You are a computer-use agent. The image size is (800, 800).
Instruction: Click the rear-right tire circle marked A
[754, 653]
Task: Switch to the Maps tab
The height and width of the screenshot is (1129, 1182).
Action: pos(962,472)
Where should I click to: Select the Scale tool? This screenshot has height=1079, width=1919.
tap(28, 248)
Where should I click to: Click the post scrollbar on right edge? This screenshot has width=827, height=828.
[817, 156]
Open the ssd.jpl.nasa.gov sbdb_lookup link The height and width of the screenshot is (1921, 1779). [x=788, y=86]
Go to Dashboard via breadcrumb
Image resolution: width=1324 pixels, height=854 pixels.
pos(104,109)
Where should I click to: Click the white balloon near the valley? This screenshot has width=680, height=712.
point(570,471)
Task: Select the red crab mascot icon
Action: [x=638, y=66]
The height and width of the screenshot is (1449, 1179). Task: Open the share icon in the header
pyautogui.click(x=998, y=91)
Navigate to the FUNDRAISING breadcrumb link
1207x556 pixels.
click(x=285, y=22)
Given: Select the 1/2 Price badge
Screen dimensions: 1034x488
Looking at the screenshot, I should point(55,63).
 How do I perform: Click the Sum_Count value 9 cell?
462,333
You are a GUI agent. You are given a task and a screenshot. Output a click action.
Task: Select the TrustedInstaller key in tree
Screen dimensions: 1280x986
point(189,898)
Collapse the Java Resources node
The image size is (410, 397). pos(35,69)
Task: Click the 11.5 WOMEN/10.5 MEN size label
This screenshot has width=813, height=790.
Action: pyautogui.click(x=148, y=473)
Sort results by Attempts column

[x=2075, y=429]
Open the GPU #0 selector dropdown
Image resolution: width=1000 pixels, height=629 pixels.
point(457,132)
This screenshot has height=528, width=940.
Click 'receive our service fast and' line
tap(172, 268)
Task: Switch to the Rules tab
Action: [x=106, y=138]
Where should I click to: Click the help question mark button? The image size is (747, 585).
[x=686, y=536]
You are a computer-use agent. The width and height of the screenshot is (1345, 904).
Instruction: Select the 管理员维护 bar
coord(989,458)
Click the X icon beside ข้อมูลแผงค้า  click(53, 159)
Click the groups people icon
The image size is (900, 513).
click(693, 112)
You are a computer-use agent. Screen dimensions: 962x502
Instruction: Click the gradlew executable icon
------------
▸ **What to work on**
Recast the records from the line containing "You are a GUI" to the line containing "[x=686, y=536]", both included, as a Markdown table with the columns Row and Record text. Give each non-blank line its own numbered row and omit blank lines.

▸ **Solution for this task**
| Row | Record text |
|---|---|
| 1 | You are a GUI agent. You are given a task and a screenshot. Output a click action. |
| 2 | Task: Select the TrustedInstaller key in tree |
| 3 | Screen dimensions: 1280x986 |
| 4 | point(189,898) |
| 5 | Collapse the Java Resources node |
| 6 | The image size is (410, 397). pos(35,69) |
| 7 | Task: Click the 11.5 WOMEN/10.5 MEN size label |
| 8 | This screenshot has width=813, height=790. |
| 9 | Action: pyautogui.click(x=148, y=473) |
| 10 | Sort results by Attempts column |
| 11 | [x=2075, y=429] |
| 12 | Open the GPU #0 selector dropdown |
| 13 | Image resolution: width=1000 pixels, height=629 pixels. |
| 14 | point(457,132) |
| 15 | This screenshot has height=528, width=940. |
| 16 | Click 'receive our service fast and' line |
| 17 | tap(172, 268) |
| 18 | Task: Switch to the Rules tab |
| 19 | Action: [x=106, y=138] |
| 20 | Where should I click to: Click the help question mark button? The image size is (747, 585). |
| 21 | [x=686, y=536] |